Now, if you take we took 87 fetus newborn pairs, and we measured them within four days of delivery. We measured the biparietal diameter heads circumference, the humerus and femoral diaphysis length. We calculated estimate fetal weight on a basis of two Hadlock formulas using the AC and fem length or a head AC and fem length.
We looked at abdominal circumference. We added a fractional arm volume, mid thigh circumference, and we actually looked at birth weight as well as fractional thigh volume. And essentially we found that birth weight, which has been long known to correlate well with the nutritional status of the baby, explains about 44.7% of the variance in neonatal body fat on the base of these PEA POD studies.
And but if you look at the other biometric parameters, for instance, if we look at abdominal circumference, the AC only explains 24.8% of the variance in percent body fat of the newborn. And if you look at even weight is only explaining 28% or 30% of the variance in neonatal percent body fat.
Which means that if the goal is to determine which babies are truly malnourished on the basis of percent body fat, then we're not doing a very good job with just the traditional biometric parameters.
Now if you look at fractional, the best parameter is actually fractional thigh volume that essentially has identical results with birth weight. So this is food for thought, especially for those in Europe that use AC alone to make the clinical definition of an intrauterine growth restricted baby.

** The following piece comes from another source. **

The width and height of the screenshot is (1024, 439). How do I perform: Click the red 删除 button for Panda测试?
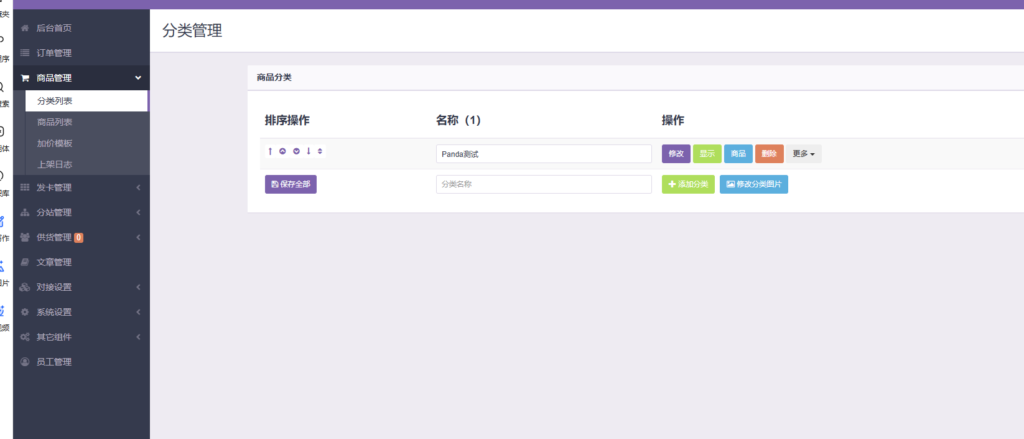coord(769,154)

So infants who are delivered during the late third trimester have percent fat mass that correlate best to actual birth weight and fractional thigh volume as compared to abdominal circumference. And our findings may have clinical ramifications for those who use AC alone, or even EFW prediction models that are based on AC that exclude soft tissue parameters to identify fetuses at risk for growth abnormalities.

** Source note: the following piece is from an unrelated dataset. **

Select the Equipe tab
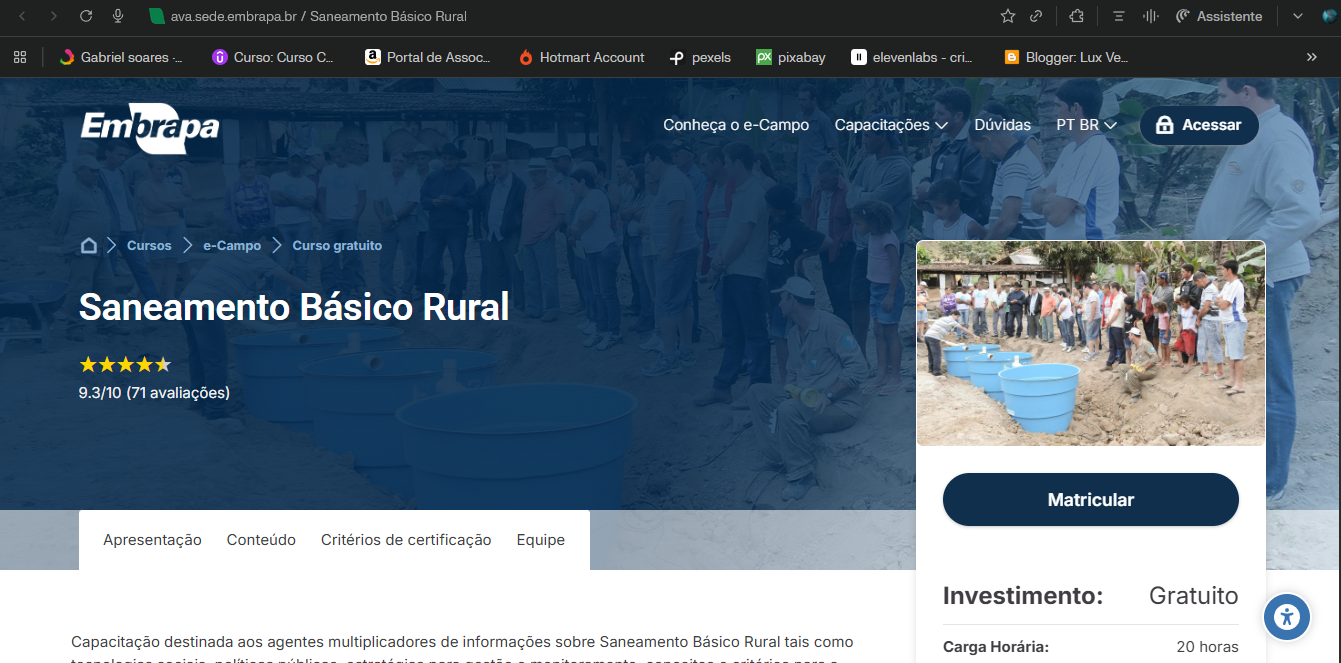The image size is (1341, 663). click(540, 539)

Fractional Limb Volume for Fetal Weight Estimation
Alright, so this brings us to the second point, the second major area of how we can use fractional limb volume for fetal weight estimation. And the idea is not only to improve the precision of fetal weight estimation, but also to add a nutritional component, a soft tissue development component to this estimation that will give us an idea of how the baby, how the fetus is nourished.
So to state the problem, generalized fetal nutritional status is commonly evaluated using fetal weight or abdominal circumference. We already know that newborns that are growth restricted or macrosomic are at higher risk for poorer outcome. But fetal weight, unlike birth weight, actual birth weight cannot be directly measured. So there's a certain uncertainty about this estimation.
A recent literature review by Dr. Dudley showed that there was no and this is like 11 different methods of fetal weight estimation concluded that there was no preferred method, and the size of random errors remain a major obstacle to confident use in clinical practice with 95% of the confidence intervals exceeding 14% of birth weight in all studies.
Well, so we have current technical limitations for estimated fetal weight. Now if you look at the pictures on the left top, you can see that the picture of a growth restricted baby at term weighing 2845 grams, and you can see the thigh of a macrosomic baby at term. And intuitively, it's obvious that there's a difference between those two legs.
But the question is, how can we characterize those two appearances just on the basis of abdominal circumference or femur length? And if you can imagine having someone come through the door of the emergency room and then the first thing that happens is that the nurse takes a length of the femur bone and a tape measure on the belly. And then if you're trying to use that information to say whether the person's healthy or not, well, you know, that's a tall order on the base of that limited information.
There's some very interesting theory from Dr. David Barker, known as the Barker Hypothesis, which suggests that low birth weight newborns, such as the one on the left here, as opposed to the normal one, as opposed to the one on the far right being term rubicund and Macrosomic, the one on the left, the low birth weight baby are actually at higher risk for developing disease in later adult life, diabetes, heart disease, high blood pressure, and this is a result of something called fetal programming.
We'll talk more about that in just a little bit. So the current prediction models do not include soft tissue parameters for fetal weight estimation because these soft tissue parameters are difficult to standardize. However, three ultrasound fetal limb volume measurements can be time consuming. And the fetal soft tissue borders are fuzzy at the ends of long bone.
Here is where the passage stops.